## What is being asked
Copy the rows below word for word, starting at the line that contains "The height and width of the screenshot is (980, 1225)." and ending at the line that contains "Looking at the screenshot, I should [x=127, y=57].".

## Data for the task
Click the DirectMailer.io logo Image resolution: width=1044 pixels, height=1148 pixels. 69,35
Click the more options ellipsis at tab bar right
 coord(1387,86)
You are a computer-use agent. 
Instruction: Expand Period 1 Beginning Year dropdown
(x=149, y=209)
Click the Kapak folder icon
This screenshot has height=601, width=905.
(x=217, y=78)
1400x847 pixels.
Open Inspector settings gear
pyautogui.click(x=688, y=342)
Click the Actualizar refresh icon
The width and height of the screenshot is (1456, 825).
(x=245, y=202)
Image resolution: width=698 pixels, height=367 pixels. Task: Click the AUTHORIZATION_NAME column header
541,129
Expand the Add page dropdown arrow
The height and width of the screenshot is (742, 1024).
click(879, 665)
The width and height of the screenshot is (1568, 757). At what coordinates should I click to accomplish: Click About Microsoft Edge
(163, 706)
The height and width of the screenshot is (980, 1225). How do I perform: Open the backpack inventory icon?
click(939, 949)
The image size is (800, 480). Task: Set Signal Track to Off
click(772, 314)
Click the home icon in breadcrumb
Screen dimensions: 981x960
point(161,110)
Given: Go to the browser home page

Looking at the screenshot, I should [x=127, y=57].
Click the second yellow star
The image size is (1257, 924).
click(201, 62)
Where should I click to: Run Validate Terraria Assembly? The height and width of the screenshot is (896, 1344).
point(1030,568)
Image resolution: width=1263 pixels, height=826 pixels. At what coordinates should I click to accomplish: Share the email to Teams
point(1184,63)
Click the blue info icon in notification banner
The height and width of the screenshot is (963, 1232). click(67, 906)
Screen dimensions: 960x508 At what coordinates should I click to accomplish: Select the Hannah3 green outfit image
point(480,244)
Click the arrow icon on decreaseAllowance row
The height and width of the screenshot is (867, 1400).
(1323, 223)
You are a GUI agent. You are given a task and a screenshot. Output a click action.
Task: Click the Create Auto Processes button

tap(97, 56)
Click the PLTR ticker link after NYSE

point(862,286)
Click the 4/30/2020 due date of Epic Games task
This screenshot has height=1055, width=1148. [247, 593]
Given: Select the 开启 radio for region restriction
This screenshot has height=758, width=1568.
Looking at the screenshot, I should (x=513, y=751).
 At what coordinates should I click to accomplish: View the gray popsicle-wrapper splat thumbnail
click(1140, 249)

## Response to this exercise
The height and width of the screenshot is (980, 1225). How do I perform: Open the backpack inventory icon?
click(939, 949)
The image size is (800, 480). Task: Set Signal Track to Off
click(772, 314)
Click the home icon in breadcrumb
Screen dimensions: 981x960
point(161,110)
Given: Go to the browser home page

Looking at the screenshot, I should [x=127, y=57].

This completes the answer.